Wandern Ranschbach

Wie kommt man auf den Roßberg (von Heinz. R. Wittner)

Ein Spaziergang für Pfadfinder und Geniesser

Streckenlänge: ca. 10km
Steigungen insgesamt etwa 230 m
Wegstrecke: Waldparkplatz Drei buchen - rund um den Roßberggipfel-Landauer Hütte-Neu-Scharfeneck- drei Buchen.
Anfangs- und Endpunkt: Waldparkplatz Drei Buchen
Wanderkarte: Topographische Karte 1:25000 Neustadt, Maikammer, Edenkoben, Landau
Wanderzeit etwa 2,5 Stunden.

Ja wie kommt man denn auf den Roßberg und wo liegt der überhaupt? Der Roßberg, mit 637 Höhenmetern einer der höchsten Gipfel des Pfälzerwaldes, ist in Wanderkreisen weitgehend unbekannt. Das liegt mit Sicherheit daran, dass er durch keinen markierten Wanderweg erschlossen ist. Wer es wagt, dennoch hinauf zu steigen, ist mit sich und der Natur allein.

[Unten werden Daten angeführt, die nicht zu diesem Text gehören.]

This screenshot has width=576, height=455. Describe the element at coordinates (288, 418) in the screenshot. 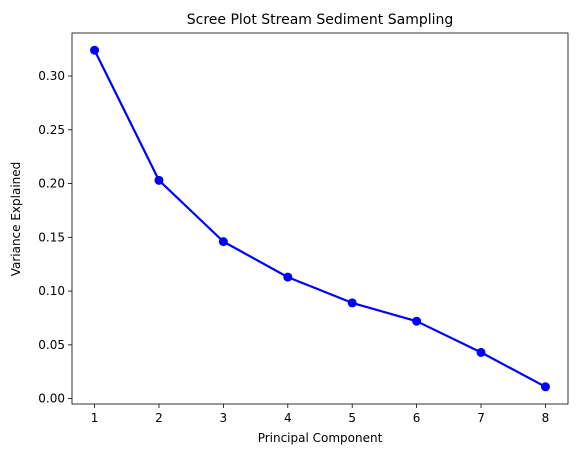

I see `x-tick-label: 4` at that location.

Der Gipfel selbst ist auf Pfaden nicht zu erreichen und so lagern dort oben immer noch ein paar Flaschen 1959 er, die der legendäre Walter Assel einst da vergraben hat. Walter Assel, der in einer Sendung des Süddeutschen Rundfunks als "Weinvergraber aus Knöringen in der Pfalz" bezeichnet wurde, wollte diese Flaschen, zusammen mit dem früheren Regierungspräsident und Wandersmann Hans Keller und weiteren Freunden ausgraben und verkosten. Leider hat der Tod Hans Keller und später auch Walter Assel diesen Spaß verdorben.

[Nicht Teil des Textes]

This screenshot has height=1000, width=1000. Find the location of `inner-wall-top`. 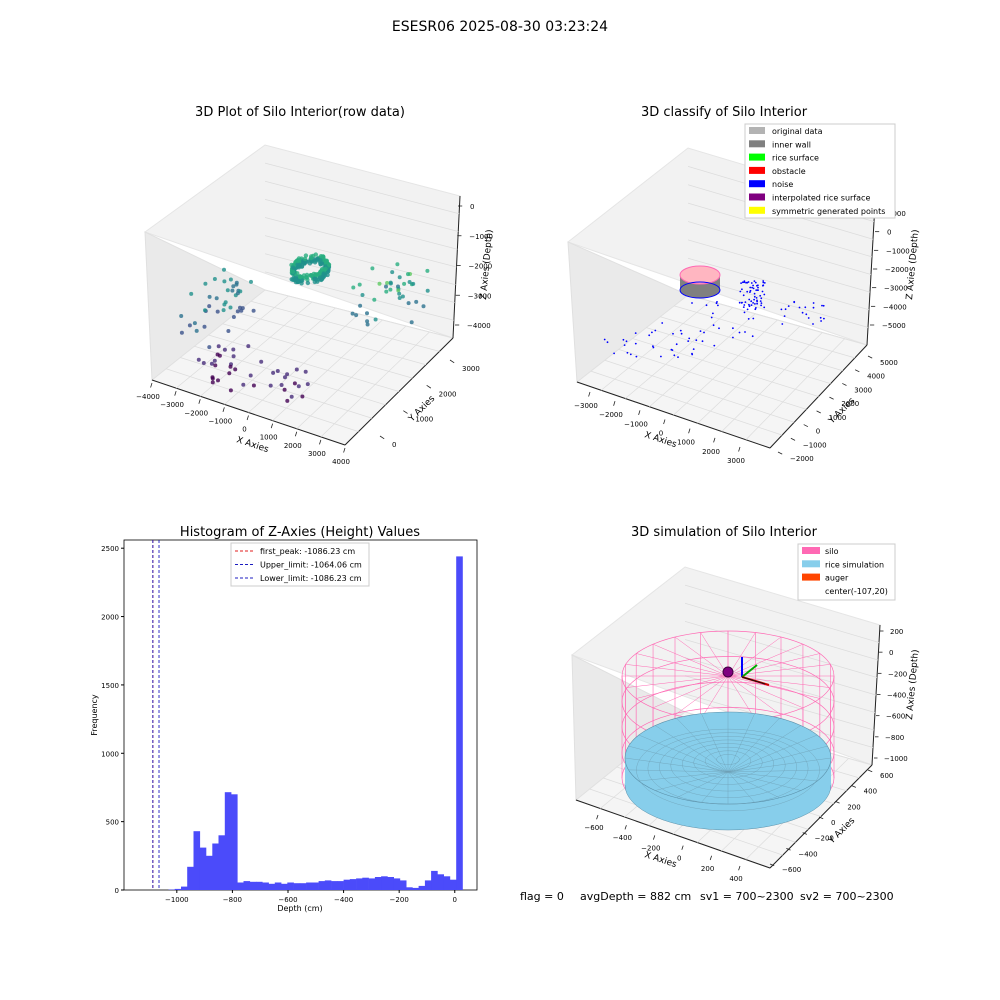

inner-wall-top is located at coordinates (700, 275).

Wer den Roßberg erkunden will, braucht Spürsinn. Doch der Aufstieg ist trotz fehlender Markierung kein Problem und er lohnt sich! Man sollte jedoch einen Tag mit guter Aussicht wählen.
Wir beginnen am besten am Waldparkplatz drei Buchen und steigen den mit weißem Strich und schwarzem Punkt markierten Weg in Richtung Neu-Scharfeneck hinauf (Süden). Wo rechts unter uns das Ramberger Waldhaus liegt, zweigt halb links ein unmarkierter Pfad ab, der uns kontinuierlich weiter ansteigen lässt. Den ersten Waldweg kreuzen wir im rechten Winkel, gehen etwa 50 m eine Schneise bergauf und dann rechts einen Pfad weiter. Man sieht ihm an, dass er von Menschen kaum noch begangen wird, jedoch umso öfter von Wildschweinen.

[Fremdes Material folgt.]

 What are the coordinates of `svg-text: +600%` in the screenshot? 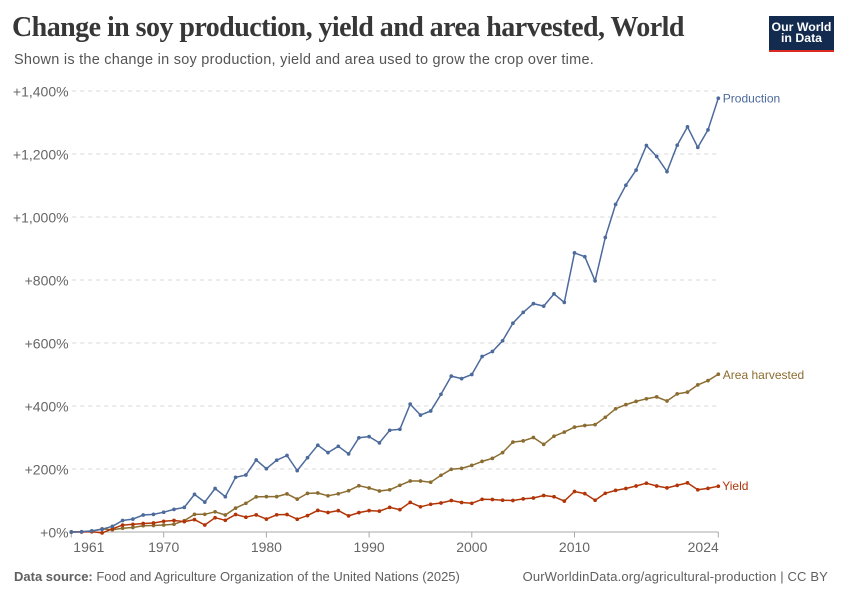 It's located at (47, 343).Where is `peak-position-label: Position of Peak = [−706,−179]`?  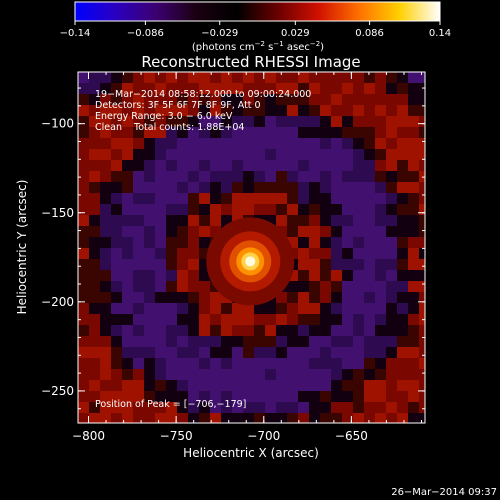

Wo er am nächsten Forstweg endet, biegen wir links ab und folgen dem leicht vergrasten Weg weiter. An einer Wegbiegung stoßen wir auf eine Waldlichtung mit einer neu errichteten Sitzgruppe. Nach Westen öffnet sich der Blick weit hinein in den Pfälzerwald. Am Horizont erkennen wir den Luitpoldturm und die beiden Fernmeldetürme auf dem Horterkopf und dem Langenberg. Direkt unter uns schauen wir in das Oberdorf von Ramberg, rechts darüber zur Ruine Ramberg und links oben zur Heilstätte Trifels. Oberhalb von Eußertal.
Wir gehen den grasigen Weg weiter, passieren zwei Hochsitze, geniessen immer wieder die Ausblicke in die Rheinebene und gelangen zu einer Weggabelung. Wir wählen den abwärts verlaufenden Zweig. Eine knappe Viertelstunde später mündet unser Weg in einer weiteren. Er ist mit blau-weiß markiert und nach einer weiteren Viertelstunde können wir uns an der Landauer Hütte erfrischen, es sei denn, es ist Wochenende. Ansonsten bleibt nur der Brunnen.
Vor dem Haus rechts (Westen) hinauf mit dem weißen Strich und schwarzem Punkt und nach zehn Minuten stehen wir vor der gewaltigen Schildmauer der einstigen Burg Neu-Scharfeneck. Der restliche Weg ist nur noch ein Klacks. In knapp vierzig Minuten auf einem Pfad mit nur geringen Höhenunterschieden erreichen wir wieder den Ausgangspunkt Drei Buchen.